TEXT SECTION ▸
• • • • • • •
Monty takes obvious pride in breaking a long chain of violent human domination. His message is clear and simple: all violence is bad; cooperation is good. There will always be conflicts in nature. It’s the way of the world. There are distinctions. Man’s violence against man is virtually always immoral. Nature is always amoral. My message is simple: I went to see Monty Roberts and watched him work with two horses. I learned about the language of Equus. I still don’t like the beasts and probably won’t again see the inside of a riding ring for years to come, but I did see a happy man who loves people, and who, while staying within the realm of horses, managed to plead for quietus, peace and compassion between people and the animals with which we cohabit this blue-green sphere. Equus is just the first language. There are many, many to come if we only take the time to stop, look, listen and Join-Up.
MICHAEL SCHWARTZ, PH.D.
Prime Factors Inc.
Chairman
One JOIN-UP: THE JOURNEY
The horse has an important message for humankind
I cannot imagine my life without horses. They have been my teachers, my friends, my business partners and my entertainment. Their message to me has been so strong that I have dedicated my life to interpreting what they are trying to tell us.
When as a boy, I first watched the wild horses out on the Nevada desert, I was immediately surprised by the fact that there was a clearly defined language that they used. I was further surprised by the realization that it was a silent language, one of gestures, much like signing for the deaf. A horse squared up to another, rigid and on point with eyes directed onto the eyes of his subject, is saying, “go away.” The positioning of their ears indicates the direction of their attention. Turning to a forty-five degree angle is saying, “You are welcome back into the herd.” All the many motions and gestures of the horse add up to a sizeable dictionary of signs and actions.
Later I became a trainer of horses, and over many years developed a set of training principles. The horses I work with are usually “raw,” untrained horses or remedial horses that have been physically or psychologically abused. I often meet the horse I am to work with for the first time in a Join-Up session. Join-Up is a consistent set of principles using the horse’s own language and designed to let the horse know that he has freedom of choice. I release the horse at the beginning of each session of communication, encouraging him to leave me, therefore exercising his right to flee in order to protect himself. I then encourage him to go away, in essence suggesting that he can do anything he wants. I require him to be responsible for his own actions and for their consequences. I continue to communicate that I will be responsible for my actions, too.
I came to call the process based on these principles or concepts, Join-Up. Fundamental to the process and its remarkable success is my belief in the effective importance of nonviolence and trust.
A STORY The Mustang Mare
People often ask me if horses are capable of such traits as loyalty, trust, care and concern for other species. I am asked during each “question and answer” session during my demonstrations if I believe that horses possess a sense of caring regarding people. Many academics inquire of me whether or not I truly believe that there could be an interspecies understanding.
• • • • • • •
INPUT MATERIAL ▸
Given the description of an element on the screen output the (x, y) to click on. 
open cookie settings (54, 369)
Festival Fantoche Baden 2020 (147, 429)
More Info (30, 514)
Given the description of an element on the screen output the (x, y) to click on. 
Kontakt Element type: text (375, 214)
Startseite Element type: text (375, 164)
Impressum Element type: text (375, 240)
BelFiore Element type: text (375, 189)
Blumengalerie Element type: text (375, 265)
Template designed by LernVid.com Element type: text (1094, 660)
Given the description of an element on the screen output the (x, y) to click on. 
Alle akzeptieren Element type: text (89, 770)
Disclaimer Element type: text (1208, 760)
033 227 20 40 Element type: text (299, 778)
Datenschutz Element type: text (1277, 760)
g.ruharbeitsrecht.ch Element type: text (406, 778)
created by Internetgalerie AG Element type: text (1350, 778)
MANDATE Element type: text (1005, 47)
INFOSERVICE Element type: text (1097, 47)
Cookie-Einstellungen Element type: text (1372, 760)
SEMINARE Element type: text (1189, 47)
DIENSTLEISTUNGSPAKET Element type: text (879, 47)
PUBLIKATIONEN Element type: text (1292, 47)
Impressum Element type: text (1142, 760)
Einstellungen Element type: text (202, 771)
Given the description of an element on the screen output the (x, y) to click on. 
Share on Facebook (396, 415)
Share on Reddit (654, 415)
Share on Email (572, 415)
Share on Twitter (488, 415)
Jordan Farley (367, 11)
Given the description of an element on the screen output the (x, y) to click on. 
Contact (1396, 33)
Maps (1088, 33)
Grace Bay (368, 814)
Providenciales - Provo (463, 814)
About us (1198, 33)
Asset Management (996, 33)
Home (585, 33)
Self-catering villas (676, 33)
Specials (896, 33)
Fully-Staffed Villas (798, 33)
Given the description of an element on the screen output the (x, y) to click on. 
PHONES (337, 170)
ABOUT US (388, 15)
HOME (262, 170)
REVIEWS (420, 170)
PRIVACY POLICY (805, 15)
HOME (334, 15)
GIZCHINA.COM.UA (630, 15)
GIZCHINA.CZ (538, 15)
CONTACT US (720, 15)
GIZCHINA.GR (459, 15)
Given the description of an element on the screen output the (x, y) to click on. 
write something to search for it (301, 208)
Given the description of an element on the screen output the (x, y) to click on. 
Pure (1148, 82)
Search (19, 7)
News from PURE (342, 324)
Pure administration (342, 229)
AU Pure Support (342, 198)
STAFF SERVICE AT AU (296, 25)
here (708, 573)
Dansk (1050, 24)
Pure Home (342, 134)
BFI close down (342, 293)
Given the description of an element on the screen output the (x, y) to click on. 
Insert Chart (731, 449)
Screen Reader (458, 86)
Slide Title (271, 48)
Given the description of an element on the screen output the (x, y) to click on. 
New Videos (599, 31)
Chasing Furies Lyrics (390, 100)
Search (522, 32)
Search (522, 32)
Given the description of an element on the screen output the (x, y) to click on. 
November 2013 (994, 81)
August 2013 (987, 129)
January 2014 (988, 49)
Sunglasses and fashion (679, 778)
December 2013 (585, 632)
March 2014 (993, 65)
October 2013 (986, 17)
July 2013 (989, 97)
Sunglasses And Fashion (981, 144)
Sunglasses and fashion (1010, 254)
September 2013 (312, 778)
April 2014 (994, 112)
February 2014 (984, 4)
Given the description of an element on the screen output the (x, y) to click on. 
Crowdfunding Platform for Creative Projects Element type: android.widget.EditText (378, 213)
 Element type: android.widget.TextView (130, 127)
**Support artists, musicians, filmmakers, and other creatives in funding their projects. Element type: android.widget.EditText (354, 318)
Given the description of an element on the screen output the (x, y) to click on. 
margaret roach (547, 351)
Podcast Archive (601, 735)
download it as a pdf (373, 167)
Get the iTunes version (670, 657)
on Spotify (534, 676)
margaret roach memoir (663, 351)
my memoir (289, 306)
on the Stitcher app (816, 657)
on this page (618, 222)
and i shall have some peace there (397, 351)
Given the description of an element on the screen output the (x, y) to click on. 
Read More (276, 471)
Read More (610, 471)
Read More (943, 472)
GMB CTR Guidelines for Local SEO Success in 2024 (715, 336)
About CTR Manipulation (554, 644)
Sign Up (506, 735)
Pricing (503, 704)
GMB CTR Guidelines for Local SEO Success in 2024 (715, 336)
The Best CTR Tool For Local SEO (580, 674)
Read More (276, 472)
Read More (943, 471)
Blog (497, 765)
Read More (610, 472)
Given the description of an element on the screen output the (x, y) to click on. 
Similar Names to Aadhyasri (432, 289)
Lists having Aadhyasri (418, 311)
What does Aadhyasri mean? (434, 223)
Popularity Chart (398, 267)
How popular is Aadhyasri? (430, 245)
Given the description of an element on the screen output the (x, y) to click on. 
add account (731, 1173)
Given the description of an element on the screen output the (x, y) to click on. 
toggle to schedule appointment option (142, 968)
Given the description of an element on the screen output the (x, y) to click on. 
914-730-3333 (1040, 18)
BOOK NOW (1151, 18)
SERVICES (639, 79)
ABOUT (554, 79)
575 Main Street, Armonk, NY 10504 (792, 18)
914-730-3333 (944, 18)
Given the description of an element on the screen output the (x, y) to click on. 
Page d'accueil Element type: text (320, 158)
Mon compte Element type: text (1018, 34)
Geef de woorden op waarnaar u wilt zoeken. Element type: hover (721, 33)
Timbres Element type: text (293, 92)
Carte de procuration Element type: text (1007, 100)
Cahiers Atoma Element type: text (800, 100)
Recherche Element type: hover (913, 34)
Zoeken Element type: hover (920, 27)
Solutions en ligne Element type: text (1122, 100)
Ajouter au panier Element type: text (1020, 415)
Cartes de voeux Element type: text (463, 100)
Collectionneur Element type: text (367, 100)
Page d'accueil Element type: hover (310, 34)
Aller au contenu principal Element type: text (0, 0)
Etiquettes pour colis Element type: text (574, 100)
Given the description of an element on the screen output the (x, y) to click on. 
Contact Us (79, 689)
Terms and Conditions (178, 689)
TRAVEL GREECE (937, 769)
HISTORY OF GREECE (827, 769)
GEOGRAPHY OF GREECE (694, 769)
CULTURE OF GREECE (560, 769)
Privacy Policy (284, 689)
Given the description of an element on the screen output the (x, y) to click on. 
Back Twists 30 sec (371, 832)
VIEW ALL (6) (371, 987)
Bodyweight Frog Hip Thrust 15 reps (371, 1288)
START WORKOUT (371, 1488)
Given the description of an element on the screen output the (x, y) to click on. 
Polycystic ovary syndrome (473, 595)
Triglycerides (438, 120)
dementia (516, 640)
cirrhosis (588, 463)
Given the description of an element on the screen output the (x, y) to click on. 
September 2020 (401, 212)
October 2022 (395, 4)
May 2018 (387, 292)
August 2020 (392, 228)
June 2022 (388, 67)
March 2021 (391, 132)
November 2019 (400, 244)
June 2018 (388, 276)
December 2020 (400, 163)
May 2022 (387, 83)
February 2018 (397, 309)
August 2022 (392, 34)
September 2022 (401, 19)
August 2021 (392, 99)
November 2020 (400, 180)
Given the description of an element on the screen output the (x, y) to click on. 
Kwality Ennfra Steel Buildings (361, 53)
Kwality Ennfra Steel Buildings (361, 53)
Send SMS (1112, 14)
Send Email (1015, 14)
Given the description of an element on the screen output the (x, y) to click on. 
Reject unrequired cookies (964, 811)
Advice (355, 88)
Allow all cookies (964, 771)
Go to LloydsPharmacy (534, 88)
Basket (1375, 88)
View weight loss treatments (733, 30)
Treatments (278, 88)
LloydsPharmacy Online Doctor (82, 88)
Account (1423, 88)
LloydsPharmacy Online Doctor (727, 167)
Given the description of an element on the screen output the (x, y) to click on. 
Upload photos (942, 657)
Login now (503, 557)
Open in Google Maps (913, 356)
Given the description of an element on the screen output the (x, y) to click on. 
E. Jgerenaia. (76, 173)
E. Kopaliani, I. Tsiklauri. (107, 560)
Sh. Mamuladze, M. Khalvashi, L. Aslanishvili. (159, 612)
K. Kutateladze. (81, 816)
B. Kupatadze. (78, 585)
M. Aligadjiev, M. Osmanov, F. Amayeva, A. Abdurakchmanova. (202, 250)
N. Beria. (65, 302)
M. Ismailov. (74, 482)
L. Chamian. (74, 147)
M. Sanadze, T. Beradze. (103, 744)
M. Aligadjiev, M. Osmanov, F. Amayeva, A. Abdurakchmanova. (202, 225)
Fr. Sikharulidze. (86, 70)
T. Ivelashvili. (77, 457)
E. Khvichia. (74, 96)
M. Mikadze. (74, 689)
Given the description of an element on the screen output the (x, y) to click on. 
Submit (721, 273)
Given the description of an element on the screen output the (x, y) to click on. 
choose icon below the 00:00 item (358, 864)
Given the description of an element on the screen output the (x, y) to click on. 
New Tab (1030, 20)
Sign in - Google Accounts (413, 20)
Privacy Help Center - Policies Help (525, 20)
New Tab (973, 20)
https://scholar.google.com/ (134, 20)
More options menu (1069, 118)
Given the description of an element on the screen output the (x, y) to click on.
• • • • • • •
SET EXERCISE A ▸ Render the records, from their first line through the line containing "Datenschutz Element type: text (1277, 760)", as a JSON list of strings with one string per line, skipping blank lines.
SET EXERCISE B ▸ Write the next part of the text about horses and Join-Up, picking up right after its final sentence.

WRITTEN REPLY A ▸
[
  "Given the description of an element on the screen output the (x, y) to click on. ",
  "open cookie settings (54, 369)",
  "Festival Fantoche Baden 2020 (147, 429)",
  "More Info (30, 514)",
  "Given the description of an element on the screen output the (x, y) to click on. ",
  "Kontakt Element type: text (375, 214)",
  "Startseite Element type: text (375, 164)",
  "Impressum Element type: text (375, 240)",
  "BelFiore Element type: text (375, 189)",
  "Blumengalerie Element type: text (375, 265)",
  "Template designed by LernVid.com Element type: text (1094, 660)",
  "Given the description of an element on the screen output the (x, y) to click on. ",
  "Alle akzeptieren Element type: text (89, 770)",
  "Disclaimer Element type: text (1208, 760)",
  "033 227 20 40 Element type: text (299, 778)",
  "Datenschutz Element type: text (1277, 760)"
]

WRITTEN REPLY B ▸
My stock answer is that horses live within a social order that is based on the principles of trust, loyalty and mutual concern. I go on to say that they have taught me that without these attributes they could never have existed for their fifty million years.
I don’t know that any of us will ever be certain about how much horses actually feel a sense of loyalty toward human beings. I am not sure if anybody will ever know if there is a deep caring or concern on their part for our well-being. I only know what I have experienced with horses and it is with that background that I bring you a story that to me dramatizes these characteristics.
I feel it is quite possible that the story I am about to relate is one of the most important episodes of interspecies communication ever witnessed. I know the importance that this story has for all my work subsequent to its occurrence. I know firsthand the hundreds of horses that experienced a deeper understanding from me because of this experience.
If horses are capable of demonstrating this cross-species care and concern, then how many species are there on earth that have this capability? I feel that many animal behaviorists at work today would ratify my findings with experiences of their own. It seems strange to me that humans find it so difficult to comprehend this.
Each horse in the herd lives by the laws of absolute allegiance. A stallion is loyal and protective of his mares. I have learned about it from horses and I can attest to the fact that breaches of loyalty are far more frequent in the human spectrum than in the equine world. I am not sure if it is a function of their fifty million years of survival of the fittest or whether it is a conscious effort at the moment.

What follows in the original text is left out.